What is System Design - ArchitectInCloud

System design is often presented as something to study for interviews, but that is only a small part of what it really is.

In practice, system design is a way of thinking about problems, how parts connect, how decisions scale, how failures happen, and how systems behave as they grow.

The purpose of this site is to explore those ideas in a practical way, so they can be understood not just as interview topics, but as concepts that can be applied to real engineering challenges.

What better way to understand system design than by designing a system from scratch?

To make these ideas concrete, we will walk through a simple example: a synthetic monitoring system.

Synthetic monitoring is a technique used to check the availability and performance of endpoints by periodically sending requests and observing how they respond. Instead of relying on real user traffic, the system proactively simulates it, helping detect failures or slowdowns before they become visible to users.

We will design a basic version of such a system from scratch, focusing not on deep implementation details, but on how different parts of the system connect, how work flows through it, and what needs to be considered as the system begins to scale.

2. The System We Are Building

2.1 What Are We Building

We are building a simple synthetic monitoring system that periodically checks a set of configured endpoints to determine whether they are reachable and responding as expected.

Each endpoint will be triggered at a fixed interval, and the system will record whether the request was successful along with basic information such as response time or failure status.

At a high level, the goal is straightforward: continuously verify that a set of services are available and detect issues early, before they impact real users.

This is not a full featured monitoring platform. We will explore that in more depth in a later case study.
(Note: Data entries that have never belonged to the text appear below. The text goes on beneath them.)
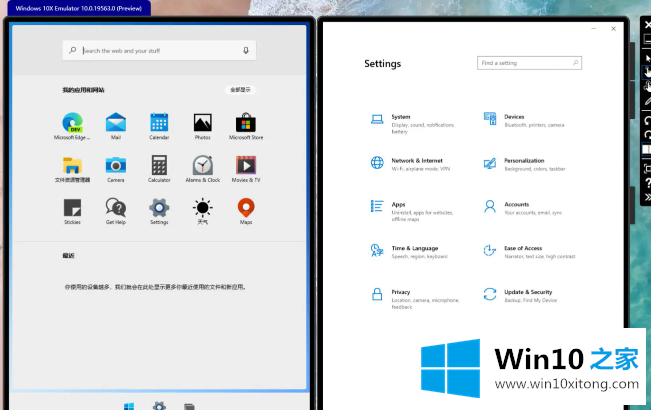The image size is (651, 410).
Task: Click the 全部显示 show all button
Action: coord(242,90)
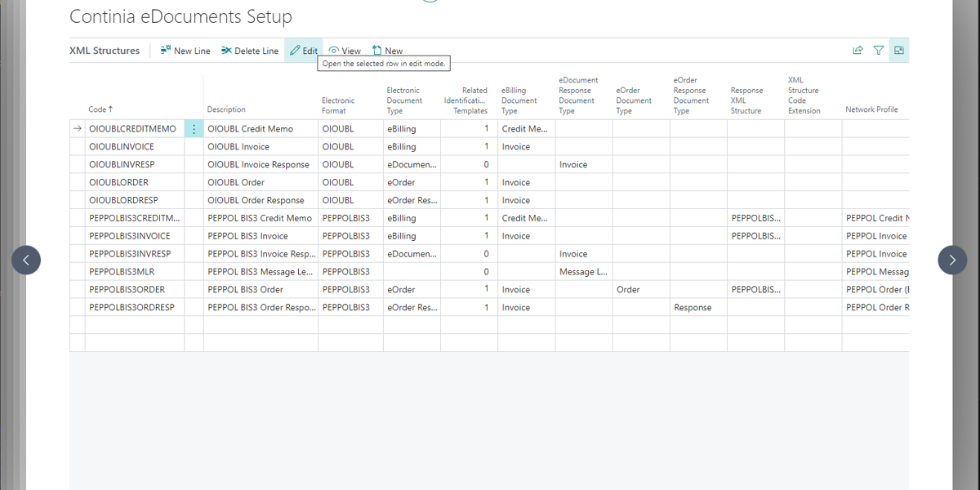Click the share icon in toolbar
Screen dimensions: 980x490
858,51
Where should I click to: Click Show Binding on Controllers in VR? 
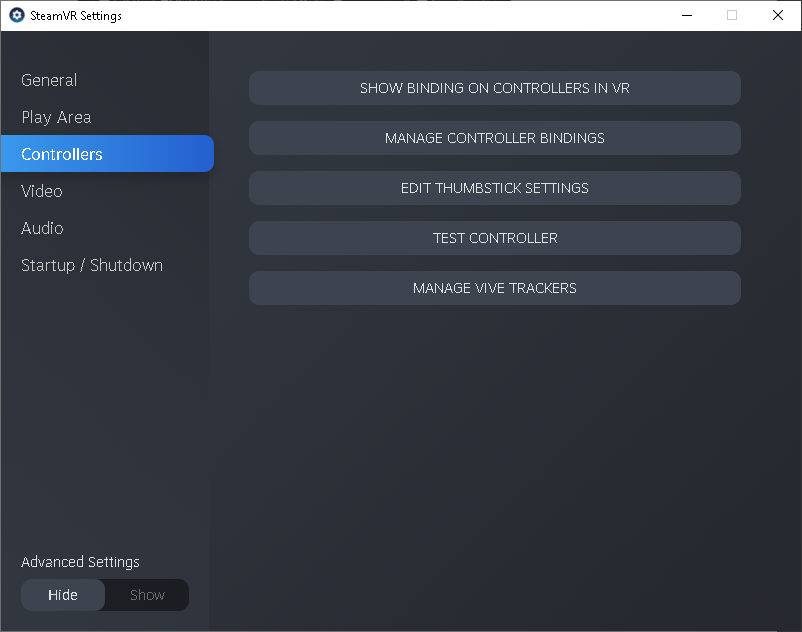point(494,88)
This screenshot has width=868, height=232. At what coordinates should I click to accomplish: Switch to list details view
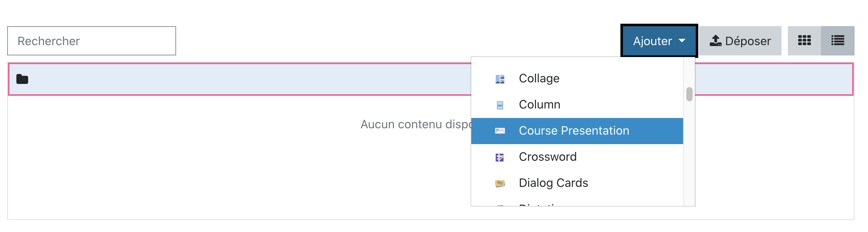pyautogui.click(x=837, y=41)
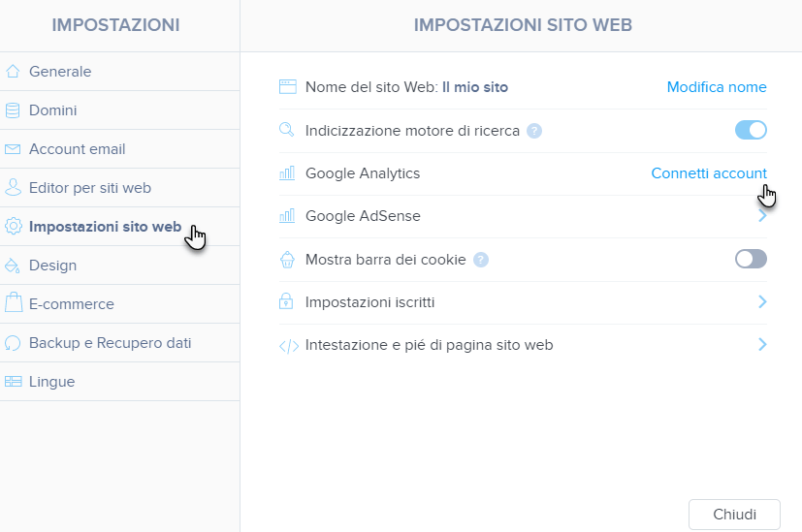Disable search engine indexing toggle

click(751, 130)
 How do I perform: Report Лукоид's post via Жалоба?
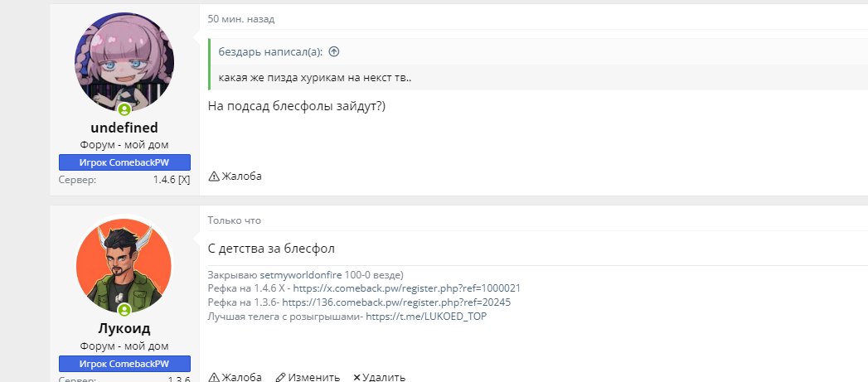point(235,377)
For now, the focus is on a minimal system that helps us understand how such systems are structured and how their components work together.

2.2 Basic Requirements

Before thinking about the design, it is important to define what this system is expected to do. This helps set clear boundaries and keeps the problem focused.

At a minimum, the system should:

store a list of endpoints that need to be monitored along with how frequently they should be checked
trigger checks for each endpoint at a fixed interval, for example every five minutes, without missing or duplicating executions
send a request to the endpoint and determine whether it is reachable and responding within an acceptable time
record the result of each check so that we have a basic history of availability and performance
handle multiple endpoints running at the same time, since checks will often overlap depending on their schedule
account for common scenarios such as slow responses, timeouts, and temporary failures

3. High Level Design

3.1 Core Components

To keep the system simple, we will focus on four core components:

Scheduler, which determines when an endpoint should be checked and dispatches work directly to the engine
Engine, which performs the actual check by sending a request to the endpoint
Database, which stores the endpoint configuration and the result of each check
Time series system, which is used to store and visualize monitoring data over time

The time series system is where monitoring data becomes useful, allowing us to observe trends, detect anomalies, and build dashboards using tools such as Grafana or Wavefront.

Each of these components has a clear responsibility, which helps keep the system easier to reason about.

3.2 How They Work Together

The database stores the list of endpoints along with their monitoring frequency.

The scheduler continuously looks for endpoints that are due for execution and dispatches them directly to the engine.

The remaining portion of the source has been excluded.